_ACTION ITEM_:
The lines to be copied are those below that contain "chart".

_LISTED RECORDS_:
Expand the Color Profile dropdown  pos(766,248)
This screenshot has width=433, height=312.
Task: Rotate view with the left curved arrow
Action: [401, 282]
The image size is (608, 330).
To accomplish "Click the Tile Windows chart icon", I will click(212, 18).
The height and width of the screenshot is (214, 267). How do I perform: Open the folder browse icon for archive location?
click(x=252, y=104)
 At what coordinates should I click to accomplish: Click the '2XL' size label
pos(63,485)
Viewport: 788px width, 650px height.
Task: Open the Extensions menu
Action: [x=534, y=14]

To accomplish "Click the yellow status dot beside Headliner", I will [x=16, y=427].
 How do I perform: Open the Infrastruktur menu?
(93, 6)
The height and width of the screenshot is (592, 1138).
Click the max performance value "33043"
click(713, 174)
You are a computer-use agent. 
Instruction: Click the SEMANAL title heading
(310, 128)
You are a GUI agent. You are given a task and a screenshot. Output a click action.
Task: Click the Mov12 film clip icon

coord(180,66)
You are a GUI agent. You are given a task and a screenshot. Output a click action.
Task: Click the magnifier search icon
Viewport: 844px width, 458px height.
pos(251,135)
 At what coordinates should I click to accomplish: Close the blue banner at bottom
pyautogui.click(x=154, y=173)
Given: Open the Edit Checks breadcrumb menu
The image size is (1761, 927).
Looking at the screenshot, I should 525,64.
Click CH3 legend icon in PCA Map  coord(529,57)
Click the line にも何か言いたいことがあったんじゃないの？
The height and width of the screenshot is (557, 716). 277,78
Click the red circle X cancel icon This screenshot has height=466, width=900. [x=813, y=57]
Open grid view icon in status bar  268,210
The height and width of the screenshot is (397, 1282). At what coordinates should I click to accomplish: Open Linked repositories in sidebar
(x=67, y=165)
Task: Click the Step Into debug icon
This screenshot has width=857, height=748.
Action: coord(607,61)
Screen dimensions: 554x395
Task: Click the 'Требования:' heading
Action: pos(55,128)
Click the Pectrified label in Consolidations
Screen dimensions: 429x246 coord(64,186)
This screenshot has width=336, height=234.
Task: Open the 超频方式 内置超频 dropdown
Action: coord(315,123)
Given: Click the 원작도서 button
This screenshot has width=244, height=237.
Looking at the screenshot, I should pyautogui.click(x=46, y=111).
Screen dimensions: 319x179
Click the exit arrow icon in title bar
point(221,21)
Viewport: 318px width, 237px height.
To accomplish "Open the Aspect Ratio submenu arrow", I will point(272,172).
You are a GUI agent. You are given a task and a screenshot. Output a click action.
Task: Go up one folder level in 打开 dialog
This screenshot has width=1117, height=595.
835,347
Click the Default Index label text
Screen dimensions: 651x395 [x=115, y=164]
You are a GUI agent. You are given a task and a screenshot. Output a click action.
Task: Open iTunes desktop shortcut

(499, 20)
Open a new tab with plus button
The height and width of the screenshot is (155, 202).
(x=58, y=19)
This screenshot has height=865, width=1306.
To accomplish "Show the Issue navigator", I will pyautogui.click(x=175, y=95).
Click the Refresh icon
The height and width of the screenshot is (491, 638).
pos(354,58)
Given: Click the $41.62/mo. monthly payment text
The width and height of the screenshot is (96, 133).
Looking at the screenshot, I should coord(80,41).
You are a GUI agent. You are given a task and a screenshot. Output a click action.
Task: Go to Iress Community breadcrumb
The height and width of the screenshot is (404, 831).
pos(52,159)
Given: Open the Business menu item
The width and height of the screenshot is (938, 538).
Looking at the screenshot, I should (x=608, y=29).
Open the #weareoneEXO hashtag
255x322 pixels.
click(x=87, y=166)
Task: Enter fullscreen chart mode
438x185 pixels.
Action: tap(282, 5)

_REPLY_:
To accomplish "Click the Tile Windows chart icon", I will click(212, 18).
Task: Enter fullscreen chart mode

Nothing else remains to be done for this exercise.